Morphological and genetic characterization of the broad mite Polyphagotarsonemus latus Banks (Acari: Tarsonemidae) from two Mexican populations

Periodo de realización: 1900/01/01 al 2022/01/01

Tipo: Artículo científico

Lugar(es) de estudio: Tapachula de Córdova y Ordoñez, Chis., México
Resumen: "Polyphagotarsonemus latus Banks is considered a polyphagous pest of diverse agricultural and ornamental crops of global economic significance. Its distribution, host range, variety of symptoms, morphological differences, chaetotaxy and several ontogeny reports have advanced the idea of P. latus as a species complex. Correct pest identification leads to suitable control treatment. Therefore, the objective of this study was the identification of mites collected in two different geographic regions in Mexico (Chiapas and Guanajuato) that had been tentatively designated as Polyphagotarsonemus sp. Biometric differences on the morphology of adults as well the genetic variability were determined by taxonomical and molecular (mitochondrial COI gene) characterization techniques. The identity of the mites from both populations was confirmed as P. latus based on taxonomic characters. Biometric parameter variations were found between both populations (70.58% and 53.84% for females and males, respectively). The average sequenced fragment size was 447 bp (both populations).

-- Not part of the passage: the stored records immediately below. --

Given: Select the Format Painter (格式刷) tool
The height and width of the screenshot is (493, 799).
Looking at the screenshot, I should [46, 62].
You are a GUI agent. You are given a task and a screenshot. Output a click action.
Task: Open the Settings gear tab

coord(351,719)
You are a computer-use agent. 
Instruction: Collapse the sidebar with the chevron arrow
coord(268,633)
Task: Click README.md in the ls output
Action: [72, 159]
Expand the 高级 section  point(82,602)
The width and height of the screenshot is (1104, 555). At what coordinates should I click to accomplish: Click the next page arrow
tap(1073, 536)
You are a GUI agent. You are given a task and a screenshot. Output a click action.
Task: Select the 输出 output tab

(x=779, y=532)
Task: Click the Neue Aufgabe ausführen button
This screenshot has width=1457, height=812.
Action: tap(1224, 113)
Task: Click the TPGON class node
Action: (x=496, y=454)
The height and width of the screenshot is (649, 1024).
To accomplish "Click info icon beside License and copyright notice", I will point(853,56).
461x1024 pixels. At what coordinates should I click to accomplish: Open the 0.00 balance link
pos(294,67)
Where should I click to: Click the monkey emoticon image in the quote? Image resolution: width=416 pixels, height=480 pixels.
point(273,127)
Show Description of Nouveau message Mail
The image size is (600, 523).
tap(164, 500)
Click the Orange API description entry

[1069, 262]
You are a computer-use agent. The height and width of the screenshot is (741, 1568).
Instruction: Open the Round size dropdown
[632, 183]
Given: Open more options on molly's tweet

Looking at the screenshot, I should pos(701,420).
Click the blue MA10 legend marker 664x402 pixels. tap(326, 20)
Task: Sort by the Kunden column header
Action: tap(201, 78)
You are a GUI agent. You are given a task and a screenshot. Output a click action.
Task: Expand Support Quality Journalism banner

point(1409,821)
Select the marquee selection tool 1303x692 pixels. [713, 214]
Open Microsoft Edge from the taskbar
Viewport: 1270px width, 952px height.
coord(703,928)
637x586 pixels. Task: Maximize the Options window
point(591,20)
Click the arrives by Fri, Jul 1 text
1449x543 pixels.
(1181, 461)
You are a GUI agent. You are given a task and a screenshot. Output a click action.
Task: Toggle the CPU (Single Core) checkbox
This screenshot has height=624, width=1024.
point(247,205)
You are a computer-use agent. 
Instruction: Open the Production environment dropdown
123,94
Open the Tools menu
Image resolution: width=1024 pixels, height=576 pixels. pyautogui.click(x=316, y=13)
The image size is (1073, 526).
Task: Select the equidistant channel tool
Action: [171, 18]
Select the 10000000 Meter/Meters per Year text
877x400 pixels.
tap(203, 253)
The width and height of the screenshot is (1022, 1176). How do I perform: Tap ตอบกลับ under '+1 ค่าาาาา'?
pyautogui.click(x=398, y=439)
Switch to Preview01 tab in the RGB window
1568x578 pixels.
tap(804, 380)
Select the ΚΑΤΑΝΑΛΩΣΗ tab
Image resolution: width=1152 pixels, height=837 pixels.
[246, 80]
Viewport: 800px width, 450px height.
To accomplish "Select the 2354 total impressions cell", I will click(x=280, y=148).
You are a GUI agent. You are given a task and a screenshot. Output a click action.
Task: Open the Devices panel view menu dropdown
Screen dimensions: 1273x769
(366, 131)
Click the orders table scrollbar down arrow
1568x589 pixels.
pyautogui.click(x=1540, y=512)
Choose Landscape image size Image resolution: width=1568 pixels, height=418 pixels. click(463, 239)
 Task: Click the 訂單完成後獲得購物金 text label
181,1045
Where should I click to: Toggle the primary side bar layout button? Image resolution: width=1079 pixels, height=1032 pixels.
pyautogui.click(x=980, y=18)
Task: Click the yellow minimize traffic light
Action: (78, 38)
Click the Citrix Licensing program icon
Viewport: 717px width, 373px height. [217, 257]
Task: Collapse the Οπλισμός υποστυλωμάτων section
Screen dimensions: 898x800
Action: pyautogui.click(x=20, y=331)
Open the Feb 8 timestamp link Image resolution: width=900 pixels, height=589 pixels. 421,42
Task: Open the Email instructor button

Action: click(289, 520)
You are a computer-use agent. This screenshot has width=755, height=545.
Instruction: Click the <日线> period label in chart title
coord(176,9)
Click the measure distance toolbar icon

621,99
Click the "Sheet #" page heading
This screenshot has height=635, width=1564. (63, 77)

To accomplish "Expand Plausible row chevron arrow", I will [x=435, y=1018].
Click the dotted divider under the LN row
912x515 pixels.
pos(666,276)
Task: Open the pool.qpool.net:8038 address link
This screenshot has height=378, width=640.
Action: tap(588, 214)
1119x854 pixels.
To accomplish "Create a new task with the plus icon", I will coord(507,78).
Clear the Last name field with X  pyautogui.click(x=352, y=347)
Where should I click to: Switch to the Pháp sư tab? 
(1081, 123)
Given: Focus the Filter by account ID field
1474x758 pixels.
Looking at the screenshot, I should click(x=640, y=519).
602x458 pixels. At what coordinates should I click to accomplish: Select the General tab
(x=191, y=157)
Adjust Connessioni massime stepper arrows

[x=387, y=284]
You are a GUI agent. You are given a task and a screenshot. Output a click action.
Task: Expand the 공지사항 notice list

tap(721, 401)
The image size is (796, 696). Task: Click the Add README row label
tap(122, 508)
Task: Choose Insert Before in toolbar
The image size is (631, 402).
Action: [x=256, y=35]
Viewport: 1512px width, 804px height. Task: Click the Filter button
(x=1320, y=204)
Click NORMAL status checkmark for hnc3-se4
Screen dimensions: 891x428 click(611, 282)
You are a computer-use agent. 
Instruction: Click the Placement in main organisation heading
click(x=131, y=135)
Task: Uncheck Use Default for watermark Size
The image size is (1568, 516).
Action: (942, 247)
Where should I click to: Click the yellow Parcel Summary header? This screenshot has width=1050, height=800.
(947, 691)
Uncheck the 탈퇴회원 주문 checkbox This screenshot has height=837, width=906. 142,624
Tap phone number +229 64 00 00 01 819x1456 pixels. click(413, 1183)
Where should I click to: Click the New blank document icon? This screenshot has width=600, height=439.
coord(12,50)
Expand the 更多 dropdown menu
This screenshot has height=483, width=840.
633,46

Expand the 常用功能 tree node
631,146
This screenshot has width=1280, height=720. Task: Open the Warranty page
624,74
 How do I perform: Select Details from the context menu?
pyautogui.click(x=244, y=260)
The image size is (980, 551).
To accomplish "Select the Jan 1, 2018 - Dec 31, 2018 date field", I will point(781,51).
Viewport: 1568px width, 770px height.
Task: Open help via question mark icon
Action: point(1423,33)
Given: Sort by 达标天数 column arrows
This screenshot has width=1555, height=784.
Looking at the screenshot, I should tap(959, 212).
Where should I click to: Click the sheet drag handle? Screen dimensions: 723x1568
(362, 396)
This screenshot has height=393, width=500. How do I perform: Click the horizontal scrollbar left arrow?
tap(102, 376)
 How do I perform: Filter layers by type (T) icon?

A homology search against six P. latus sequences available in the GenBank database revealed that sequence KM580507.1 (from India) shows 83.0–86.41% and 99.26–99.52% similarity with the sequences from Guanajuato and Chiapas, respectively. Molecular data indicated a significant divergence between the populations. The genetic distance demonstrates the population from Chiapas has a higher genetic correspondence (0.010) to the sequence from India (KM580507.1) whereas the population from Guanajuato is more distant (0.191). The genetic distance between the populations of this study and other GenBank sequences is even larger. We consider our results strengthen the hypothesis of P. latus consisting of a species-complex. However, it is essential to extend the study to other regions including its country of origin (Sri Lanka), and to include ultrastructural features."